On the cholera vaccination registration effort the next morning, Richard and I set out with a more efficient plan and registered many more families. At the end of the day, I watched small barefoot kids play soccer just feet away from an open dry riverbed. Moody adolescent males sat nearby, perched on a former tee-box on field — now totally devoid of grass — that once was a golf course. They have hardened as they make their way to adulthood. The earthquake stole their opportunities to carve the path they had envisioned. Now, I can imagine, they are coming to grips with what a new path must look like.
Later, at Kay Kominote, the J/P HRO-supported Community Center, a cadre of Haitian primary school teachers greet me. In a modest, basement classroom we discuss a myriad of education issues: the challenges of parent and student engagement, recruiting and retaining quality teachers, finding resources for the classroom, encouraging creative and deep learning in children. In many ways, it feels like a typical day in Los Angeles, a U.S. city also challenged by underfunded education.

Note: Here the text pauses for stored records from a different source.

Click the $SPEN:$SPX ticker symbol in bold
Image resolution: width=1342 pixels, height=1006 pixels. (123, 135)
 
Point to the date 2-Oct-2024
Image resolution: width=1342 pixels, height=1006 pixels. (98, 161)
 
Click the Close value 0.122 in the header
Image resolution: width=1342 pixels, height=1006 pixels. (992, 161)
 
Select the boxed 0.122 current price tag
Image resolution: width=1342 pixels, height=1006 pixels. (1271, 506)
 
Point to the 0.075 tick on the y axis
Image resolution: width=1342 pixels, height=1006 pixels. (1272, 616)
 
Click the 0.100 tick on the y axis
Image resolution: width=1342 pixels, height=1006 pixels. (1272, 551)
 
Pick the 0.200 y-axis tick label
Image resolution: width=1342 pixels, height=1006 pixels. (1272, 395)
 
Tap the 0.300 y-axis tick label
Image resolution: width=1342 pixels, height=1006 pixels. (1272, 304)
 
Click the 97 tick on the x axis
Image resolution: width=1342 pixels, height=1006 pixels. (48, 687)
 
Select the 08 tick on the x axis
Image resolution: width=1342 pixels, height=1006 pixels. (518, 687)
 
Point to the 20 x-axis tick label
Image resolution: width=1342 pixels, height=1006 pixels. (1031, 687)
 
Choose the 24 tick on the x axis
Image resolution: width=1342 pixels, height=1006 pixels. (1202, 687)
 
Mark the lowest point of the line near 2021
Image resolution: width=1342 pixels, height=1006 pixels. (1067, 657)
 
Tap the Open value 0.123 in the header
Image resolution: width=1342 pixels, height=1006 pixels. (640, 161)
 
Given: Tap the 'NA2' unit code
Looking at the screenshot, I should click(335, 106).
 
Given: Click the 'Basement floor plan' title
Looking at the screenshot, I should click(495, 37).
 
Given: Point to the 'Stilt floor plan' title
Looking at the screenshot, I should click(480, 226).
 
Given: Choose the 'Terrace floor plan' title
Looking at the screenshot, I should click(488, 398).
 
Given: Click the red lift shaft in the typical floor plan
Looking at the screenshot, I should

Sean was sitting out on the terrace with a cup of coffee when I made my way out to have coffee the next morning. He had flown in the night before for a meeting with J/P HRO managers, who updated him on progress made in 2012 and a vision for 2013. He asked about my stay and how my classes had gone. I told him about one of the teachers who had pulled me aside to tell me he had secretly started writing some goals for himself that he was going to accomplish in 2013. At that point, I told Sean, I knew I’d accomplished the goal of my trip. He agreed.
My ride arrived and I left him with well wishes. I rode to the airport inspired by how both locals and internationals came together to recreate, a stronger Haiti for all, and glad that I had the opportunity to play a role.